What are ‘NFO’ ?
A new fund offer (NFO) is the first subscription offering for any new fund offered by an investment company. A new fund offer occurs when a fund is launched, allowing the firm to raise capital for purchasing securities. Mutual funds are one of the most common new fund offerings marketed by an investment company. The initial purchasing offer for a new fund varies by the fund’s structuring.
Mutual funds are the most common type of new fund offering. New fund offerings can be for open-end or closed-end mutual funds. New exchange traded funds are also first offered through a new fund offering. Below are details on how to invest in a few of the market’s common types of new fund offerings.

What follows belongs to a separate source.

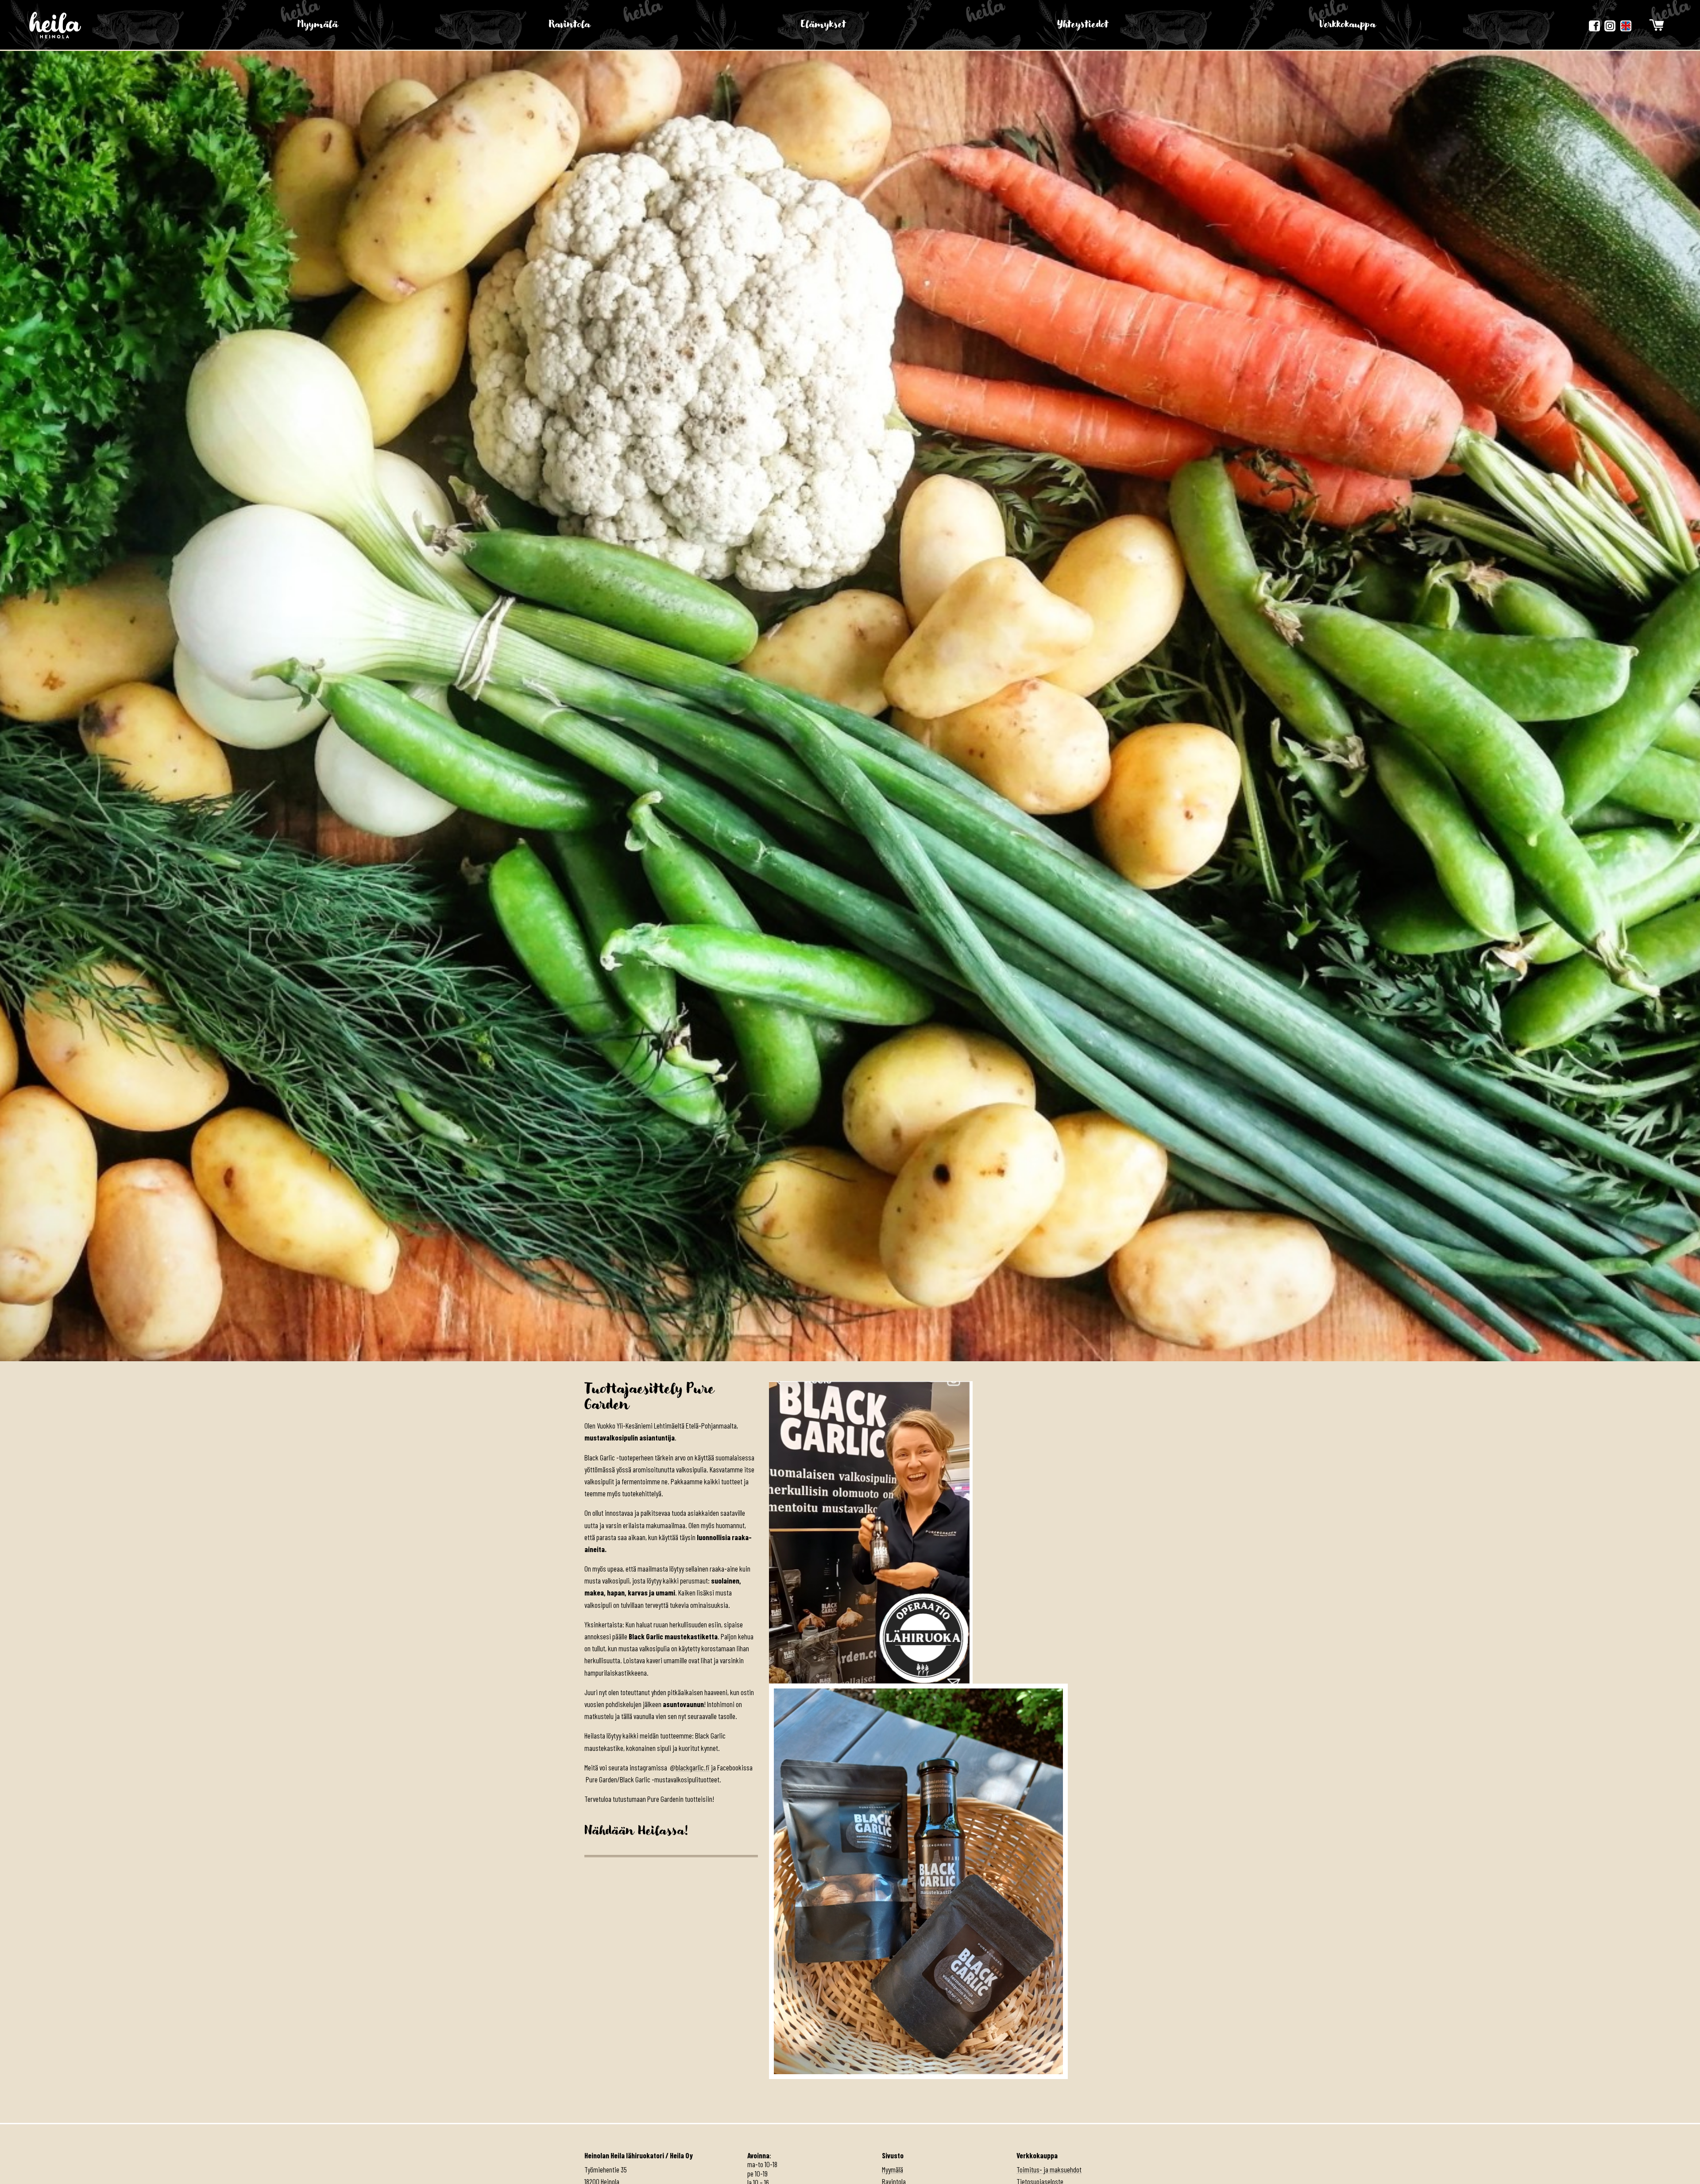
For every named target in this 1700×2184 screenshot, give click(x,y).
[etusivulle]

In a new fund offer, an open-end fund will announce new shares for purchase on a specified launch day. Open-end funds do not limit their number of shares. These funds can be bought and sold from a brokerage firm on their initial launch date and thereafter. The shares do not trade on an exchange and are managed by the fund company and/or fund company affiliates. Open-end mutual funds report net asset values daily after the market’s close.
Fund companies can launch new fund offers for new strategies or add additional shares classes to existing strategies. One example of a new open-end fund launch is VanEck’s offering of two new share classes in the VanEck Morningstar Wide Moat strategy.

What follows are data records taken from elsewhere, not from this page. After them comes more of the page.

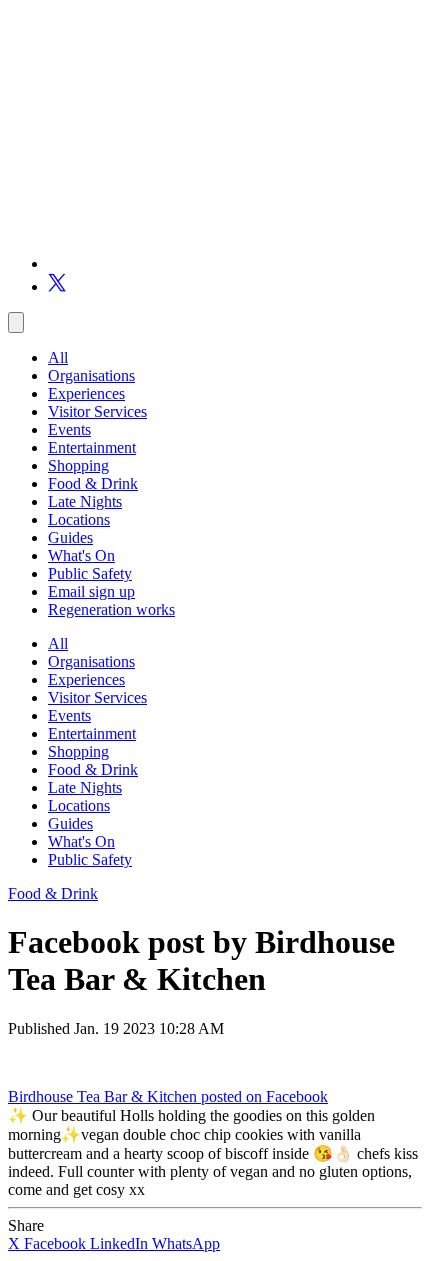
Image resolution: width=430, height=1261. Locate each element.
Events (69, 429)
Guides (70, 537)
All (58, 357)
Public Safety (90, 573)
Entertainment (92, 447)
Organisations (91, 375)
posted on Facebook (264, 1096)
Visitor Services (97, 411)
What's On (81, 555)
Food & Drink (93, 483)
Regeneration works (111, 609)
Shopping (78, 465)
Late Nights (85, 501)
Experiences (86, 393)
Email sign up (91, 591)
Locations (79, 519)
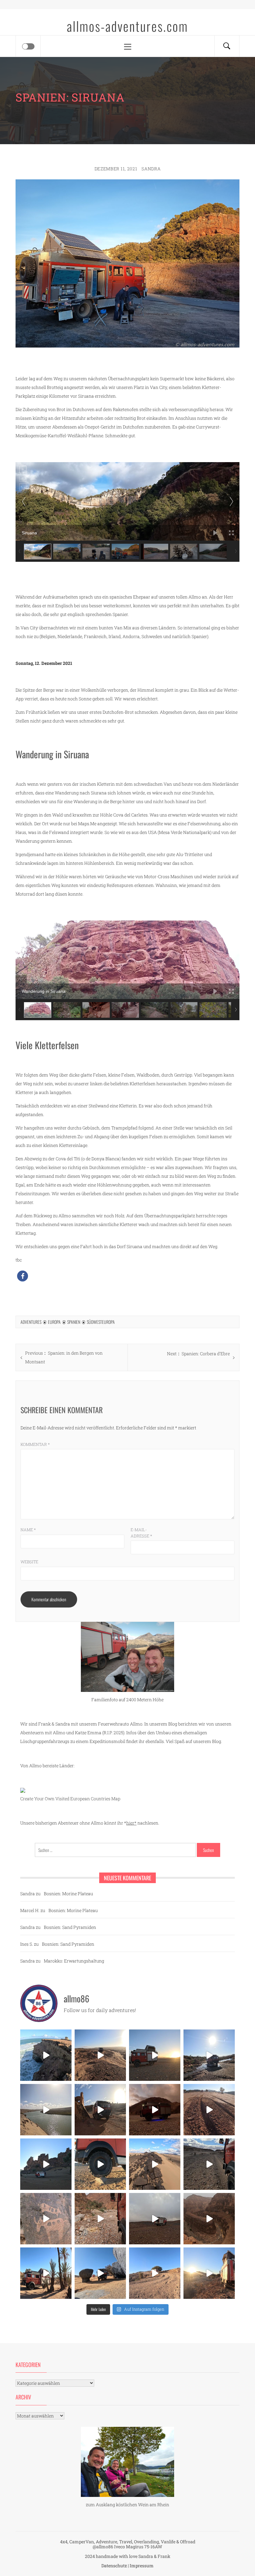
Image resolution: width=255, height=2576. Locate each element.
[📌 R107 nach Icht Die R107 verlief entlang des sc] (100, 2218)
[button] (22, 1276)
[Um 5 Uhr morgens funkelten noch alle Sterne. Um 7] (154, 2109)
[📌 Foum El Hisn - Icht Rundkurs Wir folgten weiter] (46, 2164)
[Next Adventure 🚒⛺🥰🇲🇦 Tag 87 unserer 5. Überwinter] (154, 2273)
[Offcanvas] (28, 46)
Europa (54, 1322)
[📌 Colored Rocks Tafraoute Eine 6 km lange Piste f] (100, 2273)
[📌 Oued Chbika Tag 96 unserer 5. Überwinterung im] (100, 2055)
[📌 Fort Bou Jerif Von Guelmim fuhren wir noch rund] (100, 2109)
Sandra (150, 169)
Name (28, 1529)
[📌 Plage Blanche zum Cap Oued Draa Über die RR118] (209, 2055)
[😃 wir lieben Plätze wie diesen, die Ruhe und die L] (154, 2164)
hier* (131, 1823)
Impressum (142, 2566)
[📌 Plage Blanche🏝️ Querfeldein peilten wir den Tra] (46, 2109)
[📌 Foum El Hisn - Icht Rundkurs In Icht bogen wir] (209, 2164)
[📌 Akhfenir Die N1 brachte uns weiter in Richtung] (46, 2055)
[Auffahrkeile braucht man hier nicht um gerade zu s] (100, 2164)
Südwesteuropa (101, 1322)
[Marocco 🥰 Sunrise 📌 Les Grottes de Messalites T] (209, 2273)
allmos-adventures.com (127, 26)
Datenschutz (114, 2566)
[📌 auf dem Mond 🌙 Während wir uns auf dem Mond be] (154, 2218)
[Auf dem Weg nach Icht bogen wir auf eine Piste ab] (46, 2218)
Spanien (73, 1322)
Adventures (31, 1322)
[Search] (226, 46)
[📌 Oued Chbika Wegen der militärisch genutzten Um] (154, 2055)
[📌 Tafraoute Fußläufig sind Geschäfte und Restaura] (46, 2273)
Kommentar (35, 1444)
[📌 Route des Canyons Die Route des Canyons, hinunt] (209, 2218)
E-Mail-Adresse (141, 1533)
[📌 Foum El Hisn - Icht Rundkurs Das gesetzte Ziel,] (209, 2109)
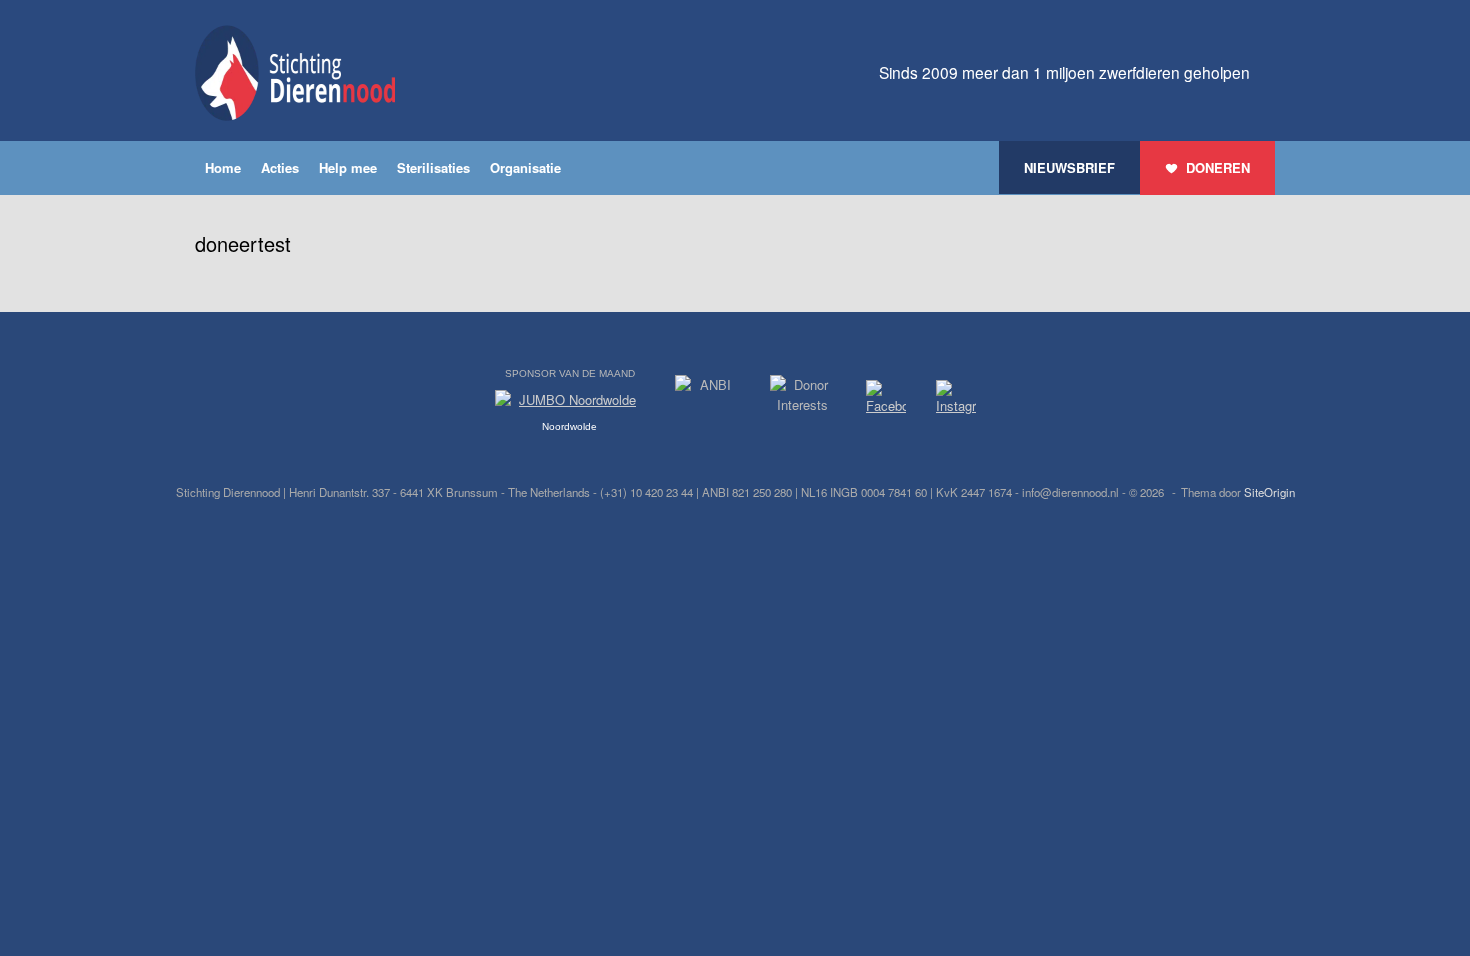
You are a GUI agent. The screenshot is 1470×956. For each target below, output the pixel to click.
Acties (280, 167)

New exchange-traded funds (ETFs) are also launched through a new fund offer. On November 9, 2017, Vanguard launched the Vanguard Total Corporate Bond ETF (VTC). The new fund offer increased the firm’s U.S. fixed income fund offerings to 17 ETFs. The new ETF is an index fund that seeks to replicate the holdings and performance of the Bloomberg Barclays U.S. Corporate Bond Index by investing in the Vanguard Short-Term Corporate Bond ETF (VCSH), Vanguard Intermediate-Term Corporate Bond ETF (VCIT) and Vanguard Long-Term Corporate Bond ETF (VCLT). It trades on the NASDAQ stock exchange with an expense ratio of 0.07%.